Keeping drugs out of prison, though, is surely something that could be done. At least half of all inmates – some suggest the proportion is much higher – are in prison as a direct result of drugs, either because they have been caught trafficking or, more likely, because they have turned to crime to feed their habit. Quite rightly, the Government sees treatment as a key to reducing both crime and the prison population. But if treatment is to work, it must be properly funded, and the prisons must be part of the solution – which at present, patently, they are not.

Some 55 per cent of prisoners in England are dependent on drugs, and a greater proportion in Scottish jails. Ex-prisoners suggest it is far more. Yet, with or without treatment programmes, a lively drugs trade flourishes inside, facilitated by mobile phones, crooked warders, misguided visitors and such imaginative solutions as stuffed tennis balls lobbed over walls to order. Nor has deregulation supplied an answer. Why did the contracts not stipulate that new, private, prisons should be drug-free? For the same reason, I assume, that brand-new hospitals could operate mixed wards.

Alas, too many people have an interest in keeping the prison trade going: rank-and-file prisoners, hungry for anything to break the boredom in the absence of more productive diversion; those inmates who earn money or favours while inside; warders and managers who fear mayhem from overcrowding and like their charges compliant.

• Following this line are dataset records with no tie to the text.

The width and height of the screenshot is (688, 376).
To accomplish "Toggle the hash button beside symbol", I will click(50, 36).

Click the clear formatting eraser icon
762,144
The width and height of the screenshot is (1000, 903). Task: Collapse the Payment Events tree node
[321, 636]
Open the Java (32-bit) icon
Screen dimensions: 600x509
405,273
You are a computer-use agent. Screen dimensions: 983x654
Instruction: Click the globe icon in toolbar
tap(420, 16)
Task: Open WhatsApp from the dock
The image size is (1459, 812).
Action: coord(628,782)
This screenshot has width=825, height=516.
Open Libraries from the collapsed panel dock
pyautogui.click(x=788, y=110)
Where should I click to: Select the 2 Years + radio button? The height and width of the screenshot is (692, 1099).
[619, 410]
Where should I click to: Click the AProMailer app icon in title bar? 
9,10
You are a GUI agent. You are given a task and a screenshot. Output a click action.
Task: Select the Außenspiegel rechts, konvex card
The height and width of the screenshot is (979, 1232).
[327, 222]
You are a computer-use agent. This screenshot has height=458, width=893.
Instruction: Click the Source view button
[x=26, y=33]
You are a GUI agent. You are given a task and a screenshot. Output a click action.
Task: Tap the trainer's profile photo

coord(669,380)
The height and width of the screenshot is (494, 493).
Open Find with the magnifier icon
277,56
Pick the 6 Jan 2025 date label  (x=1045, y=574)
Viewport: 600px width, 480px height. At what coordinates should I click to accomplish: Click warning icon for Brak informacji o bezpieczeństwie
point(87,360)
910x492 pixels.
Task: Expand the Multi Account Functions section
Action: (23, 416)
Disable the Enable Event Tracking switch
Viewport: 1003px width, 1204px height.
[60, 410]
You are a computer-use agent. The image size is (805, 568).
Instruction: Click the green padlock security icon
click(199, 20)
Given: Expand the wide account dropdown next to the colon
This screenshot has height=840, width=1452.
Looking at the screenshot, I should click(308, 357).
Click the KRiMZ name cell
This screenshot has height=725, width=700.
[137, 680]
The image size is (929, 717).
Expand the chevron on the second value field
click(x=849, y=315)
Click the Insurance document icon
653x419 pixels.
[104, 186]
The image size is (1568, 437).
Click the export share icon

Earlier this month, the Government announced plans to spend £80m on technology to block mobile phones in prisons and "search" visitors electronically. Which may be a welcome sign that the problem is finally being addressed. I fear, though, that without the political and managerial will – the "wit" Tony Blair mentioned in relation to hospitals – the prison drug market will be as lively in a year's time as it is now. I just hope that by then the public indignation might also be greater.